La situación a que nos ha llevado la pandemia del Covid-19, con su confinamiento preventivo de contagio, ha traído la triste consecuencia de que, por primera vez en la historia, no podrá acontecer el emotivo momento de la procesión de “bajada”. No podrán, los millares de fieles que asistían personalmente – ni tampoco por medios digitales -, exultar de alegría, al ver al Divino Salvador en las alturas, Transfigurado, este 5 de agosto.  

Momento inesperado que nos debe llevar a reflexionar sobre lo que está ocurriendo en el mundo, no sólo en materia de la expansión de esta enfermedad y sus consecuencias, sino también de lo que los noticieros divulgan: plagas de langostas, terremotos, huracanes, inundaciones, fuertes nevadas, atentados contra iglesias, destrucción de monumentos o imágenes de santos, hambrunas que se aproximan en la pos pandemia, agitaciones sociales, actos de vandalismo y un largo etcétera. Convulsiones que asolan toda la tierra. Circunstancias que nos traen a la memoria las advertencias contenidas en el Mensaje de Fátima de 1917: “guerra, hambre y persecuciones a la Iglesia, los buenos serán martirizados, el Santo Padre tendrá mucho que sufrir.

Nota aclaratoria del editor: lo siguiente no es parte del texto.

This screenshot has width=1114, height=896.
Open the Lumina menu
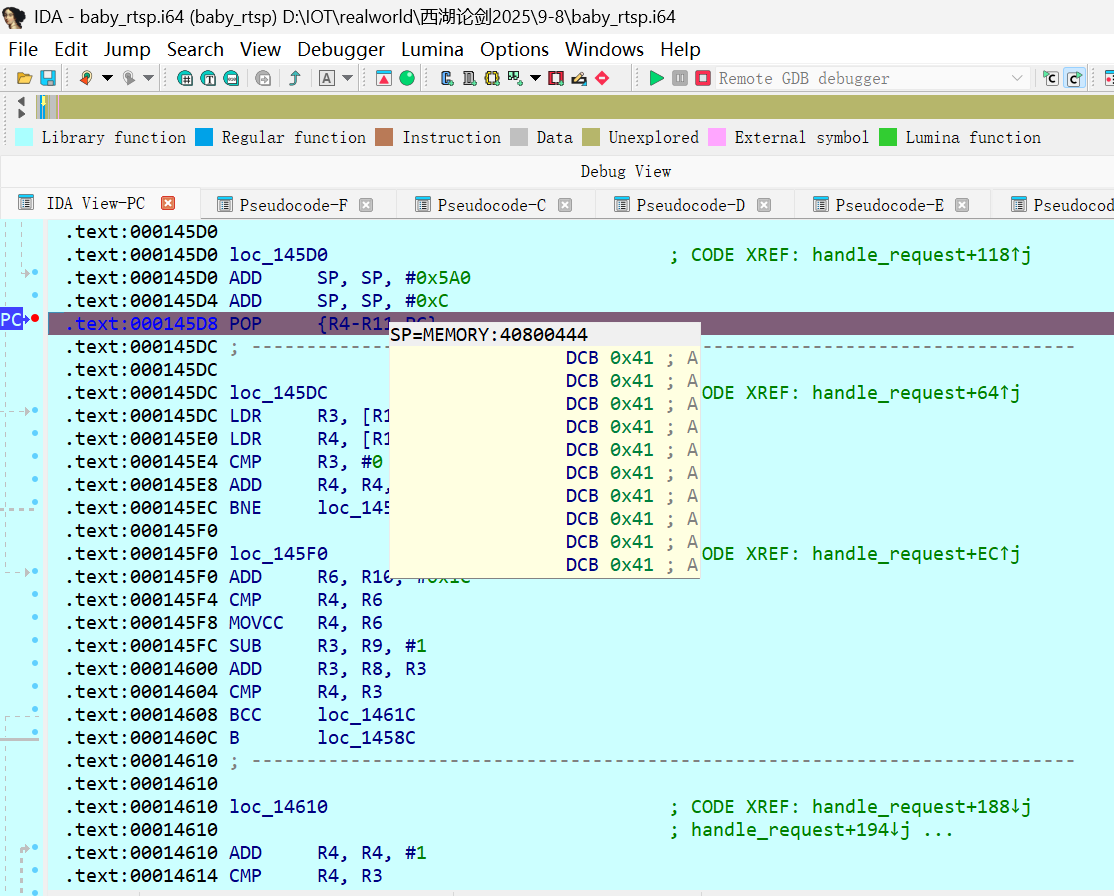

Varias naciones serán aniquiladas”.

Mensaje que no sólo tiene una advertencia de lo que ocurriría, sino también palabras de esperanza. Ante la decadencia moral y religiosa de nuestro tiempo señala un futuro de triunfo y de gloria, que vendrá después de la penitencia y la conversión de los hombres.  “Fátima nos invita -en palabras Monseñor João Scognamiglio Clá Días- a confiar en la promesa hecha por Nuestra Señora: ‘Por fin, mi Inmaculado Corazón triunfará’. No es un anuncio del fin del mundo, sino el toque de difuntos de una era histórica culpable y pecaminosa, y la proclamación de un nuevo orden de cosas, durante el cual veremos surgir, glorioso y triunfante, el reinado de los Corazones de Jesús y de María. Esta es la esperanza que debe reanimarnos”.

La Prensa Gráfica, 4 de agosto de 2020.